Based on these in vitro observations, we next explored the possibility that the presence of IL-4 and IFNγ immunoreactivity varies between GMLs and WMLs, which would affect microglial expression of TMEM119 and P2RY12 in both lesion types. As shown in active WMLs, more IFNγ+ cells were found compared to the other lesion subtypes or normal-appearing matter while in chronic-active WMLs more IL-4+ cells were observed, but in GMLs no IL-4 or IFNγ positive cells were found. This observation is in line with our observed increased infiltration of CD3+ T-cells and CD20+ B-cells in WMLs which were relatively absent in subpial GMLs similar to as was shown before [22, 23]. Even in subpial GMLs close to meninges containing infiltrated CD3+ and CD20+ cells, we did not observe a difference in the level of immunoreactivity for TMEM119 and P2RY12. This indicates that, although recent evidence points to a role for meningeal infiltration in neuronal loss and glial activation status in MS cortex [5], microglial homeostatic status as indicated by expression of TMEM119 and P2RY12 in demyelinated subpial GM is not altered by the presence of meningeal lymphocytes and still ongoing meningeal inflammation.
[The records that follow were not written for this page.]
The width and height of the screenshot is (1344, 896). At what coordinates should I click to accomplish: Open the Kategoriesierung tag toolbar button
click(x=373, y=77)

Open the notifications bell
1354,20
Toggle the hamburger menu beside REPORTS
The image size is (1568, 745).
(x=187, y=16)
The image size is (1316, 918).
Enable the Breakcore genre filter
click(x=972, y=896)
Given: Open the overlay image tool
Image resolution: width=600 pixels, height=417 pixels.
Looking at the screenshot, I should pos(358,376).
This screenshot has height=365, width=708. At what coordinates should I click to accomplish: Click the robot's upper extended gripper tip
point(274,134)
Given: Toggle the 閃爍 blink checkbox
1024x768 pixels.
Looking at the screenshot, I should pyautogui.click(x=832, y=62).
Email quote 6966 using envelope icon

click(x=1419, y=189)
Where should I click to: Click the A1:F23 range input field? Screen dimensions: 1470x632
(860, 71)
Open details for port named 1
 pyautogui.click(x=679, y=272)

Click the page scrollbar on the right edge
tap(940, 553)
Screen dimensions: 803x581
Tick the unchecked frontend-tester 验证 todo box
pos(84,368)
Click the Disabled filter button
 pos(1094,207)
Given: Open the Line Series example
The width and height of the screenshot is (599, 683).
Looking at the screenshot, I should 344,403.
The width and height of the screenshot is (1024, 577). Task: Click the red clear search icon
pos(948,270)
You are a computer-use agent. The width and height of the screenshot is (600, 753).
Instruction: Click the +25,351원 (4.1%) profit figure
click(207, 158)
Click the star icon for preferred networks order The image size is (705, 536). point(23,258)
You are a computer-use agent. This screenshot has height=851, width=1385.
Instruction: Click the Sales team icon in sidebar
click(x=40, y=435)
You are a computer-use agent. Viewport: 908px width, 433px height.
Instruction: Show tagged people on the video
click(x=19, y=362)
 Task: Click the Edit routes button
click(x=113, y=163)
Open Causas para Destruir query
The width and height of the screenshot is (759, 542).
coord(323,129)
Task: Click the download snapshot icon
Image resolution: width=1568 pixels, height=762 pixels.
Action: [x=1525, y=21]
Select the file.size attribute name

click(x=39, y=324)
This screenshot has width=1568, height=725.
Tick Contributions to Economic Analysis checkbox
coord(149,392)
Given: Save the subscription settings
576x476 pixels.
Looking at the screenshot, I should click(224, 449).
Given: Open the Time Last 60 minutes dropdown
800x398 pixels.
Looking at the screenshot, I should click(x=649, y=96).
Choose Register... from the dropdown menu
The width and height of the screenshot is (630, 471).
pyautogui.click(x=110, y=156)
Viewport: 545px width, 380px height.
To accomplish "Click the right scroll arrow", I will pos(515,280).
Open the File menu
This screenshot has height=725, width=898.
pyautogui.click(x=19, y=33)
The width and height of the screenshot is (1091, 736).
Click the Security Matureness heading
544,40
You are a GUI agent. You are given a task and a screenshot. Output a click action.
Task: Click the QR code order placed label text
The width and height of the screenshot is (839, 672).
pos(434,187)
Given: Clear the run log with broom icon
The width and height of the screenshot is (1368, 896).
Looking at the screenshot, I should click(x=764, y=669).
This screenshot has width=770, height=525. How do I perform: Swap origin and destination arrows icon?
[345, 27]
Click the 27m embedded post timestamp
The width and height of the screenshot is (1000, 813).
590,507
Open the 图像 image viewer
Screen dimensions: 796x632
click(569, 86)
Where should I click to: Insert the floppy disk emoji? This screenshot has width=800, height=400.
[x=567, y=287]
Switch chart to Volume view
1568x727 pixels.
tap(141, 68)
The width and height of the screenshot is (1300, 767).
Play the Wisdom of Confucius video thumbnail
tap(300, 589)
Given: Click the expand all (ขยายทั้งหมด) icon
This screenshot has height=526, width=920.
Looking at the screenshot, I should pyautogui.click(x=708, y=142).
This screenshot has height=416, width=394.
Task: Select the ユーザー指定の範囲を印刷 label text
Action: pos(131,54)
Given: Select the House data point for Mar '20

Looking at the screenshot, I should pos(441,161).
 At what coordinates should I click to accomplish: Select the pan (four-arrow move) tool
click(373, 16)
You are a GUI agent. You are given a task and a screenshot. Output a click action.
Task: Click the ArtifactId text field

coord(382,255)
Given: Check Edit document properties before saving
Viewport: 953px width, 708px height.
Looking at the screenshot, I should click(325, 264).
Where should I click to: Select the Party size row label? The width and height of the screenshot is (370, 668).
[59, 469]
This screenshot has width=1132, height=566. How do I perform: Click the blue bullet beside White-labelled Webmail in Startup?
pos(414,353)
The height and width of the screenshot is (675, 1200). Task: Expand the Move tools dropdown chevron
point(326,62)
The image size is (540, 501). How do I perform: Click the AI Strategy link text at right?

The observation that P2RY12 and TMEM119 immunoreactivity is downregulated in MS WMLs and not in GMLs raises the question as to whether that has functional consequences. The ligand for P2RY12 is Adenosine diphosphate (ADP) [18] and it has been proposed that P2RY12 is involved in microglial process motility in the response of the CNS to injury [39] and upon damage to the blood-brain barrier [40]. Downregulation of P2RY12 would suggest down-tuning of microglial involvement in injury-related processes. TMEM119 was originally reported to be expressed in the plasma membrane of mouse osteoblasts and later found to be expressed in human bone tissue, dendritic cells and lymphoid tissues [16]. The presence of TMEM119 in osteosarcoma cells is related to cell invasion and migration [41], yet its function in microglia remains unknown. The recent development of microglia specific TMEM119 knock-in and CreERT2 mice [28] will be a useful tool to gain more knowledge on the functional role of TMEM119.

Thus, in conclusion, these data suggest that the continued presence of TMEM119 and P2RY12 immunoreactivity in subpial GMLs could reflect the absence of IL-4 and IFNγ and low presence of infiltrating lymphocytes in the lesion parenchyma (and not meninges) compared to WMLs. However, in subpial GMLs, where lymphocytes are absent from the lesion parenchyma and TMEM119 and P2RY12 immunoreactivity is therefore still present, TMEM119 and P2RY12 immunoreactivity is observed in rod-like microglia, showing a response of homeostatic microglia to demyelination in these lesions. Furthermore, immunoreactivity for TMEM119 and P2RY12 is observed in preactive lesions in the NAWM as well as along the edge of active WMLs and GML. Though it is plausible that differences in microglial response in WMLs and GMLs could be due to a difference in time of lesion development, analysis of TMEM119 and P2RY12 immunoreactivity in leukocortical lesions spanning both WM and GM reveal a similar pattern of immunoreactivity as WMLs and subpial GMLs. It is therefore plausible that blocking the entrance of lymphocytes into the CNS of MS patients may not interfere with all possible effects of microglia in both WMLs and GMLs.